Improving the foreign language knowledge of cadres, officers, and professional service men and women (hereafter cadres and employees) is a both urgent and long-term strategic task. Bringing into play the obtained good results, the entire Military will continue grasping and well executing the guidelines by the Party, the State, the Central Military Commission, and the Ministry of National Defence on foreign language learning to meet the requirements set by the Military build-up and the Homeland protection in the new situation.

Due to the country’s deeper and wider international integration, our Party and State have issued many resolutions and directives on foreign language teaching and learning within the national education system. Grasping our Party and State’s guidelines and clearly understanding the importance of foreign languages to the Military build-up and the Homeland defence in the new situation, over the years, the Central Military Commission (CMC) and the Ministry of National Defence (MND) have focused their leadership and direction on improving the foreign language knowledge of cadres and employees within the whole Military. The MND has developed and submitted the Project on “foreign language training within the Military in the period of 2015-2020 and beyond” to the Prime Minister for approval, while releasing the Directive 89/CT-BQP, dated November 9th, 2016 on “a number of urgent tasks to raise the quality of foreign language teaching and learning within military schools.” Grounded on those documents, the General Staff has promulgated a lot of projects and plans on this work. After the Prime Minister had issued the Decision 1659/QĐ-TTg, dated November 19th, 2019 on approving “the National Programme on officials and public servants’ foreign language learning in the period of 2019-2030” (the Programme 1695), the MND released the Directive 105/CT-BQP, dated May 26th, 2020 on “enhancing foreign and ethnic language learning within the Military to meet the task requirements in the new situation” and the Plan 1844/KH-BQP, dated May 27th, 2020 for realising “the National Programme on officials and public servants’ foreign language learning in the period of 2019-2030” within the Military (the Plan 1844).

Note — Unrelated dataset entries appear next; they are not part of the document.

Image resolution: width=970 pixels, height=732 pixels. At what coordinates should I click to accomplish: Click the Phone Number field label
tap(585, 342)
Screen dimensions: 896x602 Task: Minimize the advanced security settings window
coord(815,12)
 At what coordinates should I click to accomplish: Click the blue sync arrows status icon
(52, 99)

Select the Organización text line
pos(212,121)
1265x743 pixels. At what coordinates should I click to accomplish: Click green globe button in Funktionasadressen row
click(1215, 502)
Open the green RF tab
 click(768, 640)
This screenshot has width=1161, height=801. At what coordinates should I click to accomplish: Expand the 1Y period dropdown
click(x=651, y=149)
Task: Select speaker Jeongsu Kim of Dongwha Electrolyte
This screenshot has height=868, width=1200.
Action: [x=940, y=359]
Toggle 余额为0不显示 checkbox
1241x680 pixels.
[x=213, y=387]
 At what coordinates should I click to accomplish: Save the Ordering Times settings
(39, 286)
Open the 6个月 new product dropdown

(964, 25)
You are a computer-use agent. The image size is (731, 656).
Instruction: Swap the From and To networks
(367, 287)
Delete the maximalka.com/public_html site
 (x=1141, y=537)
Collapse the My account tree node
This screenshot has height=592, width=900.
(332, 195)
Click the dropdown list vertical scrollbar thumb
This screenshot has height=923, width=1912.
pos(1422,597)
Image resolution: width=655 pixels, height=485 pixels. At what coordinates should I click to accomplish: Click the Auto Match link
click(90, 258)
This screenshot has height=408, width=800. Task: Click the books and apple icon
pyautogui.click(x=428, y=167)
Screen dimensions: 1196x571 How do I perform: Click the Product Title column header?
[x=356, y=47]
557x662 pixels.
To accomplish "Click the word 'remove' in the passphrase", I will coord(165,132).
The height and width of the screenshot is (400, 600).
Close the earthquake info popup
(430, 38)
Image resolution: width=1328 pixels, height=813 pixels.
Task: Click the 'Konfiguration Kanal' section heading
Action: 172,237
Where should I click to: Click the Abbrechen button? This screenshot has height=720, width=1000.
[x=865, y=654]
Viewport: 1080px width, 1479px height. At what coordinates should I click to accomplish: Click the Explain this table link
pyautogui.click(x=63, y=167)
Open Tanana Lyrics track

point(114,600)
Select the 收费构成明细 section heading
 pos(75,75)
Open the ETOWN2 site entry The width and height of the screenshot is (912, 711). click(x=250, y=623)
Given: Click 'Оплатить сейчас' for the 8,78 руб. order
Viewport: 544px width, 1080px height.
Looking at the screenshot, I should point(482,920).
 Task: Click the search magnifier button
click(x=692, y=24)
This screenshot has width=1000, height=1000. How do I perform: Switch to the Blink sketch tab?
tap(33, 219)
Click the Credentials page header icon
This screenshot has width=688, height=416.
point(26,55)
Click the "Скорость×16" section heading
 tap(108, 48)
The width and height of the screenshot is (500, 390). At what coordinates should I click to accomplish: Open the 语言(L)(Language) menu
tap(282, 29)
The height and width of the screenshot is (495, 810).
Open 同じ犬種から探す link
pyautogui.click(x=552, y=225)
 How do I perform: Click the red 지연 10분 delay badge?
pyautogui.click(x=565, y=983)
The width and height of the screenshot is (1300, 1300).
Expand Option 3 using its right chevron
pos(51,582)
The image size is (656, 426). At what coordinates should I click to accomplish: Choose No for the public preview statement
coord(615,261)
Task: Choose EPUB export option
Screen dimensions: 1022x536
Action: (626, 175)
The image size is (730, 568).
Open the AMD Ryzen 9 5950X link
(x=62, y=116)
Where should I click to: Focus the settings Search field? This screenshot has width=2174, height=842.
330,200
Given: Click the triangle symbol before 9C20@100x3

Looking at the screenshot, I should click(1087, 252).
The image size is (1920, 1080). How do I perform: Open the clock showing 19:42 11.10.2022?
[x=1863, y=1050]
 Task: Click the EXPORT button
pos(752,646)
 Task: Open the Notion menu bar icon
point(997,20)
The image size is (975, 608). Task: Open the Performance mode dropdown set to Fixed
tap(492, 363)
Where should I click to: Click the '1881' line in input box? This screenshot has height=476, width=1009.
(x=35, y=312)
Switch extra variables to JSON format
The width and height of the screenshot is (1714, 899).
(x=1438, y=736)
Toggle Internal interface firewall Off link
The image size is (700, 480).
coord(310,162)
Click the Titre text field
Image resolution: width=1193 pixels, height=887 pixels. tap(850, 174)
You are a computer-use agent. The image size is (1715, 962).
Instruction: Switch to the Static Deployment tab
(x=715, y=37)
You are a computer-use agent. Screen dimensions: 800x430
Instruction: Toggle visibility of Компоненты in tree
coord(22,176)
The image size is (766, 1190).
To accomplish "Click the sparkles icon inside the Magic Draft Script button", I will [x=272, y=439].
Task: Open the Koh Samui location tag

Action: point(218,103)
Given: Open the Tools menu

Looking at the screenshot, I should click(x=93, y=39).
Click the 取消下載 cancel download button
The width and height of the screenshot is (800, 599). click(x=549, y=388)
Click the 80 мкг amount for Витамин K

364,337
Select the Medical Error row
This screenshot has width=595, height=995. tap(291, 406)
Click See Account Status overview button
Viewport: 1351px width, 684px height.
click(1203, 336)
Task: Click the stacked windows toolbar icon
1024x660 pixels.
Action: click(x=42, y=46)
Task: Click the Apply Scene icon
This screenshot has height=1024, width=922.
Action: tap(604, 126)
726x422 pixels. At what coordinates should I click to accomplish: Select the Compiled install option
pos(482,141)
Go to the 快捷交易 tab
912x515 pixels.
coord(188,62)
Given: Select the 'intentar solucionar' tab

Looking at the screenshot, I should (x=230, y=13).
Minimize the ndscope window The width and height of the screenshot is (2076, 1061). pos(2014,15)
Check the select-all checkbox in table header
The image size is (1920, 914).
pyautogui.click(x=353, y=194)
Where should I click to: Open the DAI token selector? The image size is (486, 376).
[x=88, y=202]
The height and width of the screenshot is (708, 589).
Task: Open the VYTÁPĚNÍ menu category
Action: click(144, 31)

A foreign language period at the Infantry Officer College No.1

With their resolve and political responsibility, units across the Military have grasped and seriously executed those guidelines, projects and directives by the Government, the CMC, and the MND. In spite of difficulties, foreign language training within the Military has attained good results and produced a positive effect from schools to units. Notably, the awareness and responsibility of all-level party committees, commands, cadres and employees towards foreign language training have been raised. Units have actively formulated and realised plans/projects to improve their staff members’ foreign language knowledge together with proper, practical measures and road maps. A contingent of foreign language teachers within the Military has been developed both qualitatively and quantitatively. Foreign language programmes for all groups of learners have been adjusted and standardised to meet the requirements set by the military-defence task. International cooperation on foreign language training has been promoted. Due regard has been paid to modernising equipment and applying information technology to designing specialised foreign language textbooks and documents. Over the past 5 years, there have been many effective approaches in teaching, studying and using foreign languages at offices and units. Within a number of academies and schools, specialised subjects have been taught in English or Russian, while foreign languages have become one of the compulsory subjects for the graduation exam intended for undergraduate cadets. Academic conferences and dissertations have been presented and defended in foreign languages. Military regions, services and specialised corps have also actively improved their staff members’ foreign language knowledge. Foreign language training courses have been frequently organised within many offices and units. The General Staff has directed the organisation of English and Russian Olympic Contests for cadets from military academies and officer schools. Due attention has also paid to holding foreign language training courses for graduate officers who would attend postgraduate courses or study abroad.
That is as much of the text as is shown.